• **Problem requirements**
For the listing that follows, give again exactly the lines from the one with "Task: Open the metro.co.uk source link" to the one with "540x483 pixels.", including both.

• **Provided entries**
▼
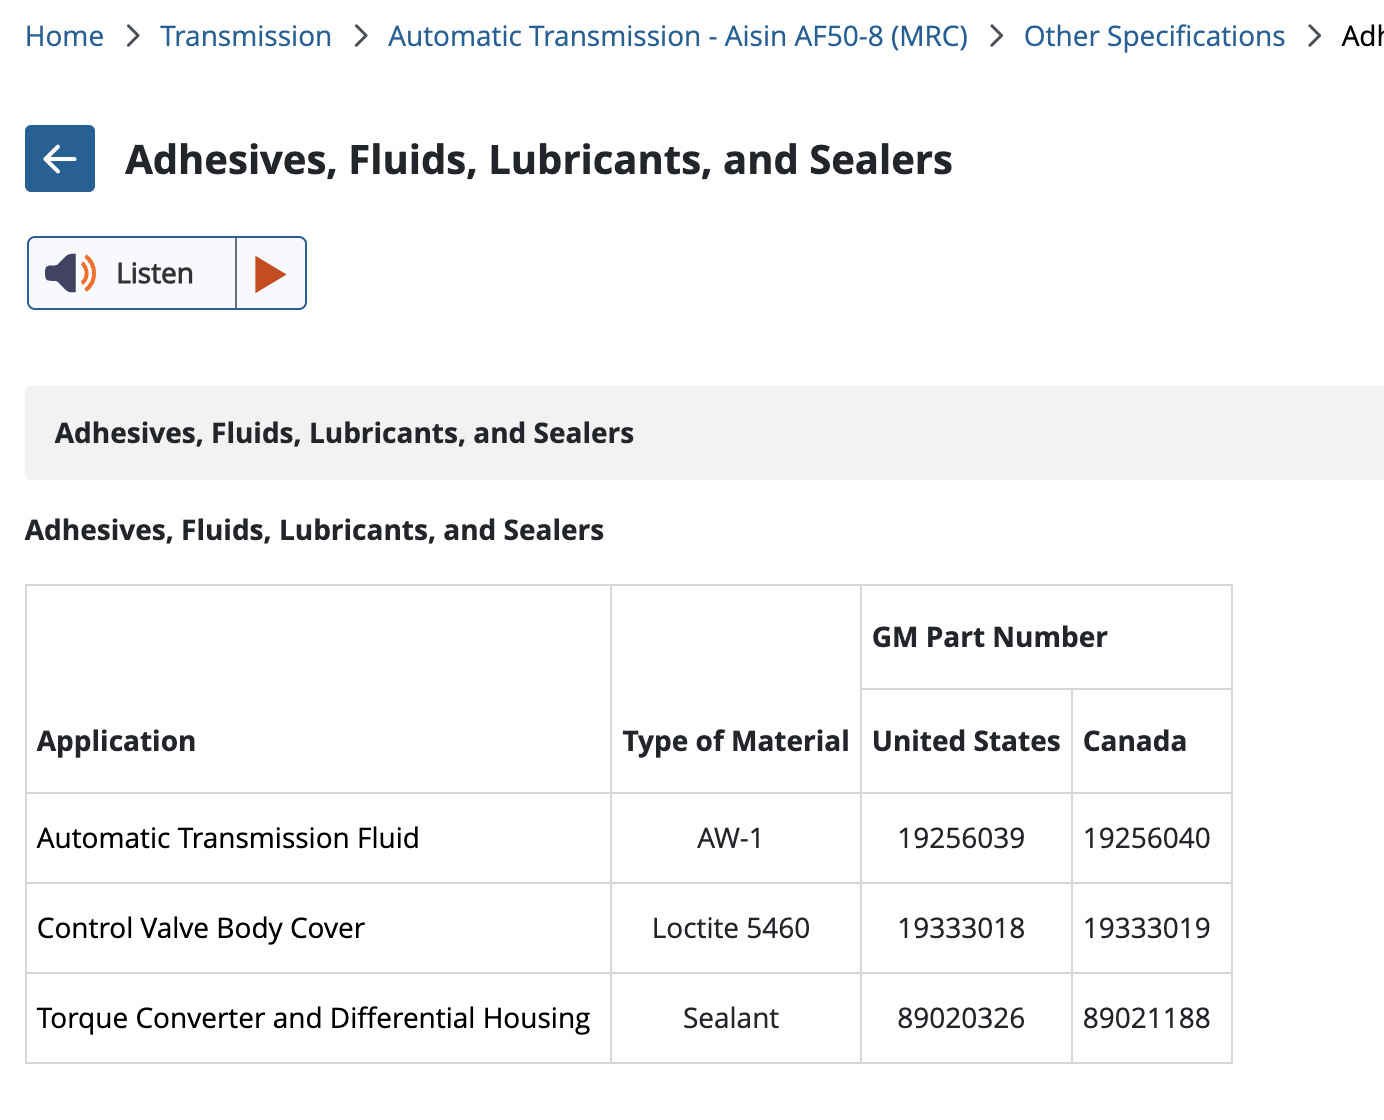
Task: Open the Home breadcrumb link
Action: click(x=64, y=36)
▲
▼
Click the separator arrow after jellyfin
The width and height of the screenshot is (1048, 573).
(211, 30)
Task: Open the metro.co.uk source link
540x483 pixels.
▲
▼
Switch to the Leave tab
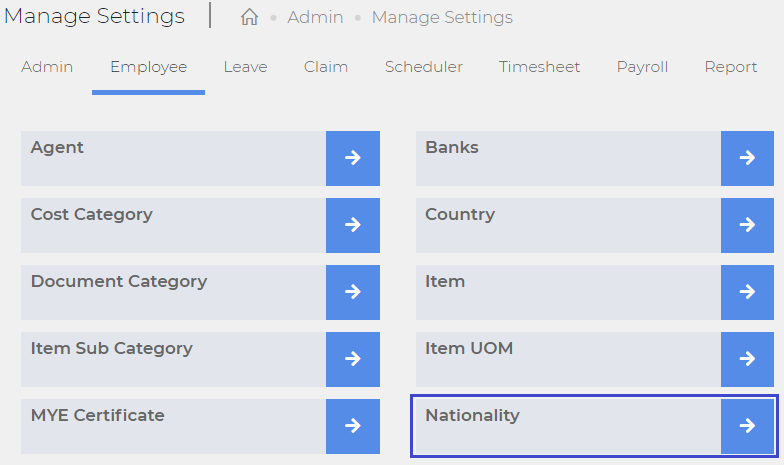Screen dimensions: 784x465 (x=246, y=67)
▲
• **Solution**
Task: Open the metro.co.uk source link
540x483 pixels.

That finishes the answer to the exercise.